POLICJANCI Z REDY URATOWALI SAMOBÓJCĘ
Wczoraj policjanci z Redy uratowali życie 69-letniemu mężczyźnie, który powiesił się na sznurze. Po odcięciu mężczyzna nie oddychał i nie miał wyczuwalnego pulsu. Szybka akcja reanimacyjna zakończyła się przywróceniem tętna, a następnie mężczyzna został przetransportowany do szpitala.
Wczoraj policjanci z Redy uratowali życie 69-letniemu mężczyźnie, który powiesił się na sznurze. Po odcięciu mężczyzna nie oddychał i nie miał wyczuwalnego pulsu. Szybka akcja reanimacyjna zakończyła się przywróceniem tętna, a następnie mężczyzna został przetransportowany do szpitala.

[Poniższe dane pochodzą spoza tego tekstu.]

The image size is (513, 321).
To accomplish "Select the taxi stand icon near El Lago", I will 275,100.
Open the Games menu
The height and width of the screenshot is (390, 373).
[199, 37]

W niedziele około godz. 16:00 oficer dyżurny z Redy odebrał zgłoszenie samobójstwie 69-letniego mieszkańca powiatu. Na miejsce zdarzenia został natychmiast skierowany policyjny patrol. Funkcjonariusze zgodnie z przekazaną przez rodzinę informacją pojechali na teren ogródków działkowych, gdzie doszło do tragedii. Tam zastali leżącego pod drzewem mężczyznę z odciętą liną. Mundurowi sprawdzili funkcje życiowe i okazało się, że mężczyzna nie oddycha i nie ma wyczuwalnego tętna. Policjanci bez zastanowienia podjęli resuscytację krążeniowo-oddechową.
Po chwili na miejsce przyjechali ratownicy pogotowia, którzy dalej wspólnie z funkcjonariuszami kontynuowali akcję reanimacyjną. Po kilkunastu minutach mężczyźnie przywrócono puls. 69-latek po udzieleniu pierwszej pomocy trafił do szpitala.